Le gouvernement craint que la déchéance de la nationalité à l’encontre de tout Français (de naissance ou par acquisition) possédant une autre nationalité soit contraire aux droits garantis par la Constitution. Du coup, le seul moyen qu’il a trouvé pour éviter la censure du Conseil constitutionnel est de proposer d’intégrer à la Constitution ce qui pourrait ne pas lui être conforme. Le projet de loi constitutionnelle transmis au Conseil d’Etat permet de se faire une idée des raisons qui conduisent le gouvernement à vouloir modifier notre Loi fondamentale pour y intégrer la déchéance de la nationalité.
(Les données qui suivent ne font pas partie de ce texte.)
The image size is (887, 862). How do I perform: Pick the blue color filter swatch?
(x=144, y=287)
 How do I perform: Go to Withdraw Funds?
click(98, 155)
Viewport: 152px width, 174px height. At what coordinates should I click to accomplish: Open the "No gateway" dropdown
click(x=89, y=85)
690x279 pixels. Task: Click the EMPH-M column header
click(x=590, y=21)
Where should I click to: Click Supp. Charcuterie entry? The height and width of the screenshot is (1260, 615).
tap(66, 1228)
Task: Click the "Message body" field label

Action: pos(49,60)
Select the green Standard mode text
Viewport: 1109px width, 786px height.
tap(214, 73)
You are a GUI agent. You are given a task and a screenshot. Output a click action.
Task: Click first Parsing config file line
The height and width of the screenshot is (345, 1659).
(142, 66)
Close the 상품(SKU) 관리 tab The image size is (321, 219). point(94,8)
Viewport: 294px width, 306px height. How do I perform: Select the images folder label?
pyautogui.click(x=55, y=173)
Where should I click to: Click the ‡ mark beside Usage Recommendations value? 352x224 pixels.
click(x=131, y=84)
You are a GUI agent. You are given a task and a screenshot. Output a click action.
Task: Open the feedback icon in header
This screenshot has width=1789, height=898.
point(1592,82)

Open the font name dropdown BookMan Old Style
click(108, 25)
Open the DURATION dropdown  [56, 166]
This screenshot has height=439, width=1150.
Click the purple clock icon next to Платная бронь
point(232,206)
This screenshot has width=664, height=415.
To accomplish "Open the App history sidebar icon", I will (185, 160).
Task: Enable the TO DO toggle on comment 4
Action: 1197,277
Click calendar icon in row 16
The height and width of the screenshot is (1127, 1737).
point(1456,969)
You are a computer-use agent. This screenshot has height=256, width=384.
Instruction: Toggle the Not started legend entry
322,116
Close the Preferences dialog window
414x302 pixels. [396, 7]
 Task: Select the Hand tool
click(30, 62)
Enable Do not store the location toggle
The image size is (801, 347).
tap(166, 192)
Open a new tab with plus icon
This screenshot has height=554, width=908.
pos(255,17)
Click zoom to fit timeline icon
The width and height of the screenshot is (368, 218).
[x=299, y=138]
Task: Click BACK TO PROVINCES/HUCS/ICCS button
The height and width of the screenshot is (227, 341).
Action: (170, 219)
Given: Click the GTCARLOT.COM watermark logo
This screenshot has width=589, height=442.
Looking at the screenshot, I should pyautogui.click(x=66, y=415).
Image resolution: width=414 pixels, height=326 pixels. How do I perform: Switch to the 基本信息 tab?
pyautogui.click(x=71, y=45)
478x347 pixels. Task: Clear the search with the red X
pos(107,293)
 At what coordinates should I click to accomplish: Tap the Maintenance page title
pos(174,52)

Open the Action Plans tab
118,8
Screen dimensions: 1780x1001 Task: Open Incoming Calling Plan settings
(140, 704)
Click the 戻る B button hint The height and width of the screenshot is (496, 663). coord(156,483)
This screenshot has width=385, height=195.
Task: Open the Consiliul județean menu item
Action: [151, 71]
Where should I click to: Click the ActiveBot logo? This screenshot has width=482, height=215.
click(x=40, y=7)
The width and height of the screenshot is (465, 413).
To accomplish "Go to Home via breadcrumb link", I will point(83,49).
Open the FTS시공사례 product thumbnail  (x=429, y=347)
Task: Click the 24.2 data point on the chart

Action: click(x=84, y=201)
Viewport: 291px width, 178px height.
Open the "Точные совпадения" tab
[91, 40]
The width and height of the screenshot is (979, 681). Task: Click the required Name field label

Mais plusieurs problèmes se posent au fil de l’étude des arguments invoqués par le gouvernement.

Il est d’abord soutenu que les lois républicaines ont prévu la déchéance de la nationalité pour les seuls Français par acquisition, et non pour les Français de naissance. Ceux-ci ne seraient soumis qu’à une perte de la nationalité qui ne serait pas comme la déchéance une sanction. En conséquence, le gouvernement note le risque que le Conseil constitutionnel voie dans la déchéance de la nationalité des individus nés français une sanction prise en violation de la Constitution. Pourtant, notre législation n’a jamais restreint la déchéance-sanction aux seuls Français par acquisition. Depuis l’adoption du code civil napoléonien de 1804, tout Français occupant une fonction publique ou militaire au service d’un Etat étranger peut être privé de sa nationalité ; il en va de même depuis 1938 du Français qui se comporte en fait et en droit comme le national d’un pays étranger (art. 96 du code de la nationalité, puis art. 23-7 du code civil). Ces législations ont été employées à titre de sanction à l’encontre de tout Français par acquisition comme de naissance. Le Conseil d’Etat avait ainsi jugé que l’article 96 du code de la nationalité, pourtant classé dans le chapitre de la «perte», s’analyse en réalité comme une «déchéance» (CE, Section, 28 janvier 1966, «Sieur Braeckmann»). Marceau Long dans ses conclusions «Epoux Speter» (CE, Assemblée, 7 mars 1958) analysait ce même article à la lumière des sanctions administratives. Surtout, Michel Combarnous concluait que la perte de la nationalité peut être utilisée pour «élaguer une branche morte» comme pour «tailler dans le vif». Elle se présente alors «comme une véritable sanction, fondée sur un manque de loyalisme à l’égard de la France.» (CE, Assemblée, 4 février 1966, «Sieur Godek»). Donc, bien au-delà des classifications formelles, la possibilité de priver un individu de sa nationalité à titre de sanction, même s’il est né français, fait partie de notre tradition républicaine.